• _Task requirements_: Output, word for word, every line from the line with "You are a computer-use" through the final line of the data below.

== Segment start ==

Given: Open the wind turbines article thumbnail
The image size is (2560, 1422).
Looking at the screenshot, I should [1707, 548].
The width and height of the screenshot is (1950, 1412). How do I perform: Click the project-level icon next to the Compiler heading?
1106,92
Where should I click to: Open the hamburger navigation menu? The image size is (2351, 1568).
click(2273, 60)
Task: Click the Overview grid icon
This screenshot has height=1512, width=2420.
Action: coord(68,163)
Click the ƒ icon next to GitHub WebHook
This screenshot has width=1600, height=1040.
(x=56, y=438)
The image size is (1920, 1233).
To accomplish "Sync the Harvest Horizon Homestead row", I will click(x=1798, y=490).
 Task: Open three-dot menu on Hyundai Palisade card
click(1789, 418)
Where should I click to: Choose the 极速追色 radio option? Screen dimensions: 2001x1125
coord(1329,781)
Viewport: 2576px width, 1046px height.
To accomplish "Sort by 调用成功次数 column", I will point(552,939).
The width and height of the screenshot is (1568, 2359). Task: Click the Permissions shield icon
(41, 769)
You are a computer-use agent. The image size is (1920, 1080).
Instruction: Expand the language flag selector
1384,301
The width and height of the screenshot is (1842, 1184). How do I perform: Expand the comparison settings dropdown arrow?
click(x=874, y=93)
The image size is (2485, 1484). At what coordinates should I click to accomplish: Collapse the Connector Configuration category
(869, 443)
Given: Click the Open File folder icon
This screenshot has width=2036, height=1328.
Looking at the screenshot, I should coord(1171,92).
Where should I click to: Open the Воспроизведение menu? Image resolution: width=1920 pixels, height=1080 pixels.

== Segment end ==

• _Solution for this task_:
You are a computer-use agent. The image size is (1920, 1080).
Instruction: Expand the language flag selector
1384,301
The width and height of the screenshot is (1842, 1184). How do I perform: Expand the comparison settings dropdown arrow?
click(x=874, y=93)
The image size is (2485, 1484). At what coordinates should I click to accomplish: Collapse the Connector Configuration category
(869, 443)
Given: Click the Open File folder icon
This screenshot has width=2036, height=1328.
Looking at the screenshot, I should coord(1171,92).
Where should I click to: Open the Воспроизведение menu? Image resolution: width=1920 pixels, height=1080 pixels.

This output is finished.